Галерка им всегда бурно рукоплещет. Там сидят добросердечные люди, неизменно оказывающие радушный прием своим старыми друзьям — даже если это всего лишь цитаты, известные всем со школьной скамьи.
Кроме того, ведь эти мысли очень благопристойны, разве не так? Добры, исполнены нравственности и любви к традиционным ценностям… А наша английская галерка столь высокоморальна и так любит положительные примеры! Право слово, нигде в мире не найти людей, столь склонных поддерживать добро (даже если оно отличается тяжеловесно-занудной нравоучительностью) и осуждать злые мысли, злые речи и деяния…
Кто усомнится, что простая и чистая духом английская публика, собирающаяся на галерки театра Адельфи,[91] в вопросах нравственности даст сто очков вперед всем христианским мученикам!

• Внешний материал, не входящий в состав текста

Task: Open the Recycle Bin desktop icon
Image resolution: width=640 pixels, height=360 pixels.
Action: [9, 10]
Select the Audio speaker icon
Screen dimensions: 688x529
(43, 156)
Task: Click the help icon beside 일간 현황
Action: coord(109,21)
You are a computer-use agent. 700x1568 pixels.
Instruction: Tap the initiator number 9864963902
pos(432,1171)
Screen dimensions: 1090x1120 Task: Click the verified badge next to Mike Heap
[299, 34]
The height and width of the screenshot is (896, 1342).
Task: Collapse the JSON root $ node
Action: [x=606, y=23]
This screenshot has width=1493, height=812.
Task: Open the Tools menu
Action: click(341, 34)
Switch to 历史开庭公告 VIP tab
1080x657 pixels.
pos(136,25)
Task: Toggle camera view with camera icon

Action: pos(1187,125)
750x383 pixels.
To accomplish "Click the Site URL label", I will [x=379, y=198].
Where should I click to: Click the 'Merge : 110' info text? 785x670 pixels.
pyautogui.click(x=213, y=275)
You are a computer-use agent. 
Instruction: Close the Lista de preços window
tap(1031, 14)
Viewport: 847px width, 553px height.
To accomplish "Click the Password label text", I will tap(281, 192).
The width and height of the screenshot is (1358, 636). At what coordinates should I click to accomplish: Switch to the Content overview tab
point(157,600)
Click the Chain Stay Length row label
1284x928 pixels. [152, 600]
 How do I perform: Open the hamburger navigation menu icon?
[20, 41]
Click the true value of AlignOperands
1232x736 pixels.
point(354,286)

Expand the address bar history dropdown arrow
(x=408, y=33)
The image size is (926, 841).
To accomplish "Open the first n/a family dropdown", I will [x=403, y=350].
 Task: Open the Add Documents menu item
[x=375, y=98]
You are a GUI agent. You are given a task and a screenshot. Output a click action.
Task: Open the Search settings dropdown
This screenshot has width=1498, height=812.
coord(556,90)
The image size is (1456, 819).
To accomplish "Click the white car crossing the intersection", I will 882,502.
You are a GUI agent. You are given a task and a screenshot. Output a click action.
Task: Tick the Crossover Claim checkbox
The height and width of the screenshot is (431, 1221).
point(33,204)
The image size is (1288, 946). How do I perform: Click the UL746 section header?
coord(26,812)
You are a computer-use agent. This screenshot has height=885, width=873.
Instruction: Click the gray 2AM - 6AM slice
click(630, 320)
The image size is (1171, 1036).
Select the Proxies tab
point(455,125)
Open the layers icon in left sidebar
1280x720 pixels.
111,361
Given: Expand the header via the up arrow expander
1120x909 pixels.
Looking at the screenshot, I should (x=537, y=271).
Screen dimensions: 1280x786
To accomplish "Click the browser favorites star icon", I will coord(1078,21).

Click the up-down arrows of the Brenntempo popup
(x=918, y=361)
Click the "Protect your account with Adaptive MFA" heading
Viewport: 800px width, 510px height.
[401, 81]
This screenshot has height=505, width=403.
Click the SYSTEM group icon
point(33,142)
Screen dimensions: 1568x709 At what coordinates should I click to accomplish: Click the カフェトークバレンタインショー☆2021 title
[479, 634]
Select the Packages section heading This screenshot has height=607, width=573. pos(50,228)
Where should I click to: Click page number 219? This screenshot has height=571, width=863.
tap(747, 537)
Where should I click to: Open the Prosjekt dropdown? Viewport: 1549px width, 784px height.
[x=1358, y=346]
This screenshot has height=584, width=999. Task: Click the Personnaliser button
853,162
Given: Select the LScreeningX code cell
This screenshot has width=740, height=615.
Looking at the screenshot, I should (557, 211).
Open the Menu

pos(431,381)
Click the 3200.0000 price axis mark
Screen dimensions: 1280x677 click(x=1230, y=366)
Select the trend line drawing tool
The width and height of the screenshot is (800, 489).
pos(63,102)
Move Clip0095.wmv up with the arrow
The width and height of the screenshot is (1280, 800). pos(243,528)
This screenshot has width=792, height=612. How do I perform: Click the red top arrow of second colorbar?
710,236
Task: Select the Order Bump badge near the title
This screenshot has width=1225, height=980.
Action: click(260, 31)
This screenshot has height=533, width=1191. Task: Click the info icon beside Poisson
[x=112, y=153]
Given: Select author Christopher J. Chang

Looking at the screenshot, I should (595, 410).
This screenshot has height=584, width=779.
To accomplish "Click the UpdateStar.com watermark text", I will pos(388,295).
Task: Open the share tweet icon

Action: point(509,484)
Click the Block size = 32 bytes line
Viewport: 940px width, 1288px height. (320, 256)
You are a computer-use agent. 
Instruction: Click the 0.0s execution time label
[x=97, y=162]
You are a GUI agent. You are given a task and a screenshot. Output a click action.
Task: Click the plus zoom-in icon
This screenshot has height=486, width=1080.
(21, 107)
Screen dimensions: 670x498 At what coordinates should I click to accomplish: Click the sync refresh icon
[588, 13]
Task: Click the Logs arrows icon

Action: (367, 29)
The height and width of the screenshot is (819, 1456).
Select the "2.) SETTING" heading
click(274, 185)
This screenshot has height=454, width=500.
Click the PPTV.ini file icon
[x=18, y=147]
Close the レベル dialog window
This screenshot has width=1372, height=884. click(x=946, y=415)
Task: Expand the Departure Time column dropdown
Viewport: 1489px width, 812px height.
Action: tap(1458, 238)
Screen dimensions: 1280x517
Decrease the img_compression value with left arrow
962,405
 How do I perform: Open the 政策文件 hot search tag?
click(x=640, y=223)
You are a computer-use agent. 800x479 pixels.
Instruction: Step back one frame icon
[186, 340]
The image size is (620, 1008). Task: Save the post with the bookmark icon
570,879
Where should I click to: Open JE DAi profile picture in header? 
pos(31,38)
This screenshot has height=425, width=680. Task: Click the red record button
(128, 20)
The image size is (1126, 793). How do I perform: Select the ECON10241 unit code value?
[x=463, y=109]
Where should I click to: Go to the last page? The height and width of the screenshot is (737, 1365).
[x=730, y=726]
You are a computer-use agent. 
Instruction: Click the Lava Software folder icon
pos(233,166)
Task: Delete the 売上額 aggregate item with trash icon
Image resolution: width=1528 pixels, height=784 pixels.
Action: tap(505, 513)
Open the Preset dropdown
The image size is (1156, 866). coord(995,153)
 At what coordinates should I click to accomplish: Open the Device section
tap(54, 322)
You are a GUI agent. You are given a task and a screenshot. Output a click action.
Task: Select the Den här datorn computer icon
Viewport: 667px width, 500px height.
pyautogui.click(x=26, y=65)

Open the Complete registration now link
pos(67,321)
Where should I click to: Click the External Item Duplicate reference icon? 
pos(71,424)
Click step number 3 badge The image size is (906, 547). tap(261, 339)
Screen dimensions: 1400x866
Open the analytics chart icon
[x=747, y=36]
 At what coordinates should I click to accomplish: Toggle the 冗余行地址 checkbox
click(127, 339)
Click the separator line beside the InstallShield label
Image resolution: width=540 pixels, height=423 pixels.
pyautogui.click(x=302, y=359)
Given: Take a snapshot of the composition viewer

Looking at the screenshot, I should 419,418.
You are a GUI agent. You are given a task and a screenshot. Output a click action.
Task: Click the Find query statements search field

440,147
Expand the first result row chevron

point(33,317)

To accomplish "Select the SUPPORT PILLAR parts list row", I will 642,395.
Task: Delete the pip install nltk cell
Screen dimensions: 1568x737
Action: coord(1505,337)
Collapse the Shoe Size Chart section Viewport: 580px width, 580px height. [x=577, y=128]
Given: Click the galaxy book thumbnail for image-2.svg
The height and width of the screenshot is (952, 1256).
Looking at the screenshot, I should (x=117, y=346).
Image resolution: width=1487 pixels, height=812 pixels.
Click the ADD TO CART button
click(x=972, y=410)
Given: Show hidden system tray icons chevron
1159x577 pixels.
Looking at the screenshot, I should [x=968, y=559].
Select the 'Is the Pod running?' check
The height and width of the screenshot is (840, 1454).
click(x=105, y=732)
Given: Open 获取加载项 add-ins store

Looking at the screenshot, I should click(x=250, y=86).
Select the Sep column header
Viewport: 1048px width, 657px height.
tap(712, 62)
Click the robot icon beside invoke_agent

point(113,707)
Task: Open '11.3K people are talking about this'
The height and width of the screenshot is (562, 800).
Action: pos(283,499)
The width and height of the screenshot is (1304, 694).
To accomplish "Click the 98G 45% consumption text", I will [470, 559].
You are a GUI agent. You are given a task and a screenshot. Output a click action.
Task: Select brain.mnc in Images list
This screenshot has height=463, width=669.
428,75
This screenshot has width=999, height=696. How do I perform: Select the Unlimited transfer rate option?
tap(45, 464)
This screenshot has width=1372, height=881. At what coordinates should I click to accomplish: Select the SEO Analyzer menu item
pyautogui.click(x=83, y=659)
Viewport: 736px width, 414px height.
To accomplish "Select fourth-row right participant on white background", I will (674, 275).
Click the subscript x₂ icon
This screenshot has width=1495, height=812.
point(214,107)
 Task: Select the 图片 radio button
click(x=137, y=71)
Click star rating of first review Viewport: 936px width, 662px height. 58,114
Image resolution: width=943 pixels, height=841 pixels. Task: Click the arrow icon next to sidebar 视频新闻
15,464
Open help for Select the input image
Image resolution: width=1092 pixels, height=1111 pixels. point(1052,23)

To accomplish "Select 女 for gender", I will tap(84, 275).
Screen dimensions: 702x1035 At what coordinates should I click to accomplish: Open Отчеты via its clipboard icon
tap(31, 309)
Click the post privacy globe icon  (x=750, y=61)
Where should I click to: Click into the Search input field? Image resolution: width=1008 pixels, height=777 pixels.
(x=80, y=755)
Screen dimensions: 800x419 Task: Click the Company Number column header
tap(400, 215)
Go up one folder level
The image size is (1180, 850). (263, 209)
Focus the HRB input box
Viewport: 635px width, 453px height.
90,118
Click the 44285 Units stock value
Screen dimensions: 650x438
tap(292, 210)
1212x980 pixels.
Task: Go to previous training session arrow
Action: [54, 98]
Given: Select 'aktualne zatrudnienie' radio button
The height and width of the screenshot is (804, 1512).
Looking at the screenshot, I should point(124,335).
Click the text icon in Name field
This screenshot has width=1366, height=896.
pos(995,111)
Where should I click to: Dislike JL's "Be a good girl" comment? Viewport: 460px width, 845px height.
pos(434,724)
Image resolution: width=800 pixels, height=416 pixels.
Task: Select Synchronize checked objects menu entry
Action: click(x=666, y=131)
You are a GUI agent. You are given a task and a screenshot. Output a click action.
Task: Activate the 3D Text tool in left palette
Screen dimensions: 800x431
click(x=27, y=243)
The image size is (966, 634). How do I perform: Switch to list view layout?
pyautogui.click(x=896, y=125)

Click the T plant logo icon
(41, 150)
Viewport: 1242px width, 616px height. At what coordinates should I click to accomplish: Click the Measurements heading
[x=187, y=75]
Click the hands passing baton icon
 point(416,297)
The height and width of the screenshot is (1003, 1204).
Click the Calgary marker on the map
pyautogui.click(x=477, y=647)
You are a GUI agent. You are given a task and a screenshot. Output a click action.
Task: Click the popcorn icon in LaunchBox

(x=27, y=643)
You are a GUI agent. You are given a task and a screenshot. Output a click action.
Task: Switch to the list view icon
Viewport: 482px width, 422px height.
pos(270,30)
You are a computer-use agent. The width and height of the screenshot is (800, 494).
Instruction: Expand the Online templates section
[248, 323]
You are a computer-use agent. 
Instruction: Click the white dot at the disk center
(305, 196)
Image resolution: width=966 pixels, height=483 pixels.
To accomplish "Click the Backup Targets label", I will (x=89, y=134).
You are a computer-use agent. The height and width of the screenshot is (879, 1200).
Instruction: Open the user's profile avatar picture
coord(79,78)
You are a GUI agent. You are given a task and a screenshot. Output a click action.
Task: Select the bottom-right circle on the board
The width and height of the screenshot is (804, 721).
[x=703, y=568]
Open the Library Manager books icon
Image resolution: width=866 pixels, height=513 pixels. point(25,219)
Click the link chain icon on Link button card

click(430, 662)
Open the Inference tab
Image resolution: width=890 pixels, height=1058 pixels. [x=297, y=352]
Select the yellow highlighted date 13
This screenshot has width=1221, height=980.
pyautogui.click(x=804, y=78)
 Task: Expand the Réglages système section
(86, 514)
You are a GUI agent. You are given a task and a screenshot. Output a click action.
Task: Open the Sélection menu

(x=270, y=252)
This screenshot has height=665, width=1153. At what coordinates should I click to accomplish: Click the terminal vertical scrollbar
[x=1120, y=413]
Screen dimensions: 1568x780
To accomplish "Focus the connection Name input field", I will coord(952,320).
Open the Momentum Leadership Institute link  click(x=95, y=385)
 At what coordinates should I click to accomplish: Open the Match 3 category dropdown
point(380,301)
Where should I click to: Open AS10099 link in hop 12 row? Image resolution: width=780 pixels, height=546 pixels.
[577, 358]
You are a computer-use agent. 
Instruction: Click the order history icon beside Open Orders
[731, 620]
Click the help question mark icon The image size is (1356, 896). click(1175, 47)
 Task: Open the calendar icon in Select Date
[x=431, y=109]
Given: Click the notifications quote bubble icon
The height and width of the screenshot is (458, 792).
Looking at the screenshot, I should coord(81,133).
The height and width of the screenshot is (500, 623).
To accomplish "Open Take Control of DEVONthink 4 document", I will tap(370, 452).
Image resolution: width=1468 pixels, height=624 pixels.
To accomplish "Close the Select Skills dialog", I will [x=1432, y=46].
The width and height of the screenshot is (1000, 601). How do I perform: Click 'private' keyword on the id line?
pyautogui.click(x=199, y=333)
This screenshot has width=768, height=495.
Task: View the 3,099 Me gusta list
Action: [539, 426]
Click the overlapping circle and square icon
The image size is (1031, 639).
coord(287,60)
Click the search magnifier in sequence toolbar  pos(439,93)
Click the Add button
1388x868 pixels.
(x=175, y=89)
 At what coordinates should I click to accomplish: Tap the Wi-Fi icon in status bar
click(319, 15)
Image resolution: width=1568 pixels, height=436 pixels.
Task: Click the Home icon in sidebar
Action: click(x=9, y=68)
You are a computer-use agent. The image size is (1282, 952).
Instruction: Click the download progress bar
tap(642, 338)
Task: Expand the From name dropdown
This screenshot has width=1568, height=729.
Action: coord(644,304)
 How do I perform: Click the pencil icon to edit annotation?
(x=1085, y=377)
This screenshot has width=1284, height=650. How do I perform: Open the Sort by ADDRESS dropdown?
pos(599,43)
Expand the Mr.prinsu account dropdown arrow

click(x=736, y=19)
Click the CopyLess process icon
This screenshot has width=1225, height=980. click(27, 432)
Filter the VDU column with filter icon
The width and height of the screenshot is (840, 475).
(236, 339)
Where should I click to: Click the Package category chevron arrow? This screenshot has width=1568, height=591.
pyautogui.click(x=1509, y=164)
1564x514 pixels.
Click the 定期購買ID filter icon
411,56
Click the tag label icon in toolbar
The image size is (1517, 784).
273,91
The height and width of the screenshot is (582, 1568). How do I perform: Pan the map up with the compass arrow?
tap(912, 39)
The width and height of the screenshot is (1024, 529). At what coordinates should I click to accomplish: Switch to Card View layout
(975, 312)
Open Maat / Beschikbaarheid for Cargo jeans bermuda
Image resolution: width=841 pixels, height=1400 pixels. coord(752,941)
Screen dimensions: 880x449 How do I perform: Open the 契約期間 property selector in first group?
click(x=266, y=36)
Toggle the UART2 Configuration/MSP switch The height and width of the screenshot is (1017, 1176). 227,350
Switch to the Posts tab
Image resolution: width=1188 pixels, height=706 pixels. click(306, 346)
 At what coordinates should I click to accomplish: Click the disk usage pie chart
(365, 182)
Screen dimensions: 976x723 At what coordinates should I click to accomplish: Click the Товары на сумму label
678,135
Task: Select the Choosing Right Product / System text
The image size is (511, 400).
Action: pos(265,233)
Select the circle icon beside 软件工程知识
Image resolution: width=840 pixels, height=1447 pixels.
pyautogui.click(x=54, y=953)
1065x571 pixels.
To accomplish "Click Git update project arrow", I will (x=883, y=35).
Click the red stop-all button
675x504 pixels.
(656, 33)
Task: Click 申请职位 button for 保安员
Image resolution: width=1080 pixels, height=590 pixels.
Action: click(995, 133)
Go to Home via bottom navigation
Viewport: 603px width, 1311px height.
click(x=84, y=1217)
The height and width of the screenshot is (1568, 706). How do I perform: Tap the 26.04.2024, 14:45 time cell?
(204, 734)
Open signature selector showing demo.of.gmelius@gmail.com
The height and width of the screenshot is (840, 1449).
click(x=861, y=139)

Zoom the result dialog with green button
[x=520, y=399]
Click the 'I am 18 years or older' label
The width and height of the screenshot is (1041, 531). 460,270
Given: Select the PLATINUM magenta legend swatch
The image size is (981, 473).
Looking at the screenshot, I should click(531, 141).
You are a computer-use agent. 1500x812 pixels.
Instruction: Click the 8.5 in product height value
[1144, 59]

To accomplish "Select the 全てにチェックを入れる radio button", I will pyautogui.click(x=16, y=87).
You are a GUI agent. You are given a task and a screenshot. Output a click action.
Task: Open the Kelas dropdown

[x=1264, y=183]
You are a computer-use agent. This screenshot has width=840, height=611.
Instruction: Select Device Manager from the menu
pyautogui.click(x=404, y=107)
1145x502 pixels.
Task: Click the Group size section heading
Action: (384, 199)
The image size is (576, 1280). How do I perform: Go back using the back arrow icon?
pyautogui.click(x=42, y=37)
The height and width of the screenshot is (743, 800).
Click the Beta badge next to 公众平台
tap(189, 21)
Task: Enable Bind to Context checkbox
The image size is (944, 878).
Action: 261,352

Да, между прочим: Герой не только мудр и высокоморален, но и изумительно могуч. Что, при взгляде на него такого впечатления не создается? Ну… вообще-то да, но стоит Главной Героине взвизгнуть: «Помогите! Ах, Джордж, спаси меня!» — или стоит полиции только попробовать взять его под арест… Вот тогда боевая мощь Героя становится очевидна всем: двое злодеев (второстепенных), трое громил-хулиганов (специально нанятых) и четверо полицейских (в штатском) разлетаются от его ударов, как кегли.
Иногда, конечно, и Герою случается нокаутировать менее чем троих одним ударом. Но в таких случаях он подозревает, что тяжело заболел, и привселюдно сокрушается: «Да что это со мной такое сегодня?»